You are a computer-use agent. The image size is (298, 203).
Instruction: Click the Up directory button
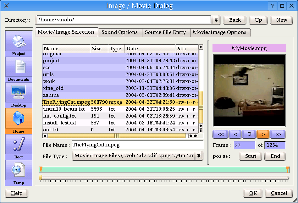[x=258, y=20]
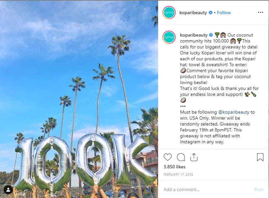Screen dimensions: 269x198
Task: Save the post with the bookmark icon
Action: (x=260, y=157)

**WHAT THIS TASK INVOLVES**
Each line of the data above must be reproduced as written. Skip the pictures.

**RESPONSE TO THIS TASK**
You are a computer-use agent. The image size is (298, 203).
Instruction: Click the Up directory button
[x=258, y=20]
Screen dimensions: 269x198
Task: Save the post with the bookmark icon
Action: (x=260, y=157)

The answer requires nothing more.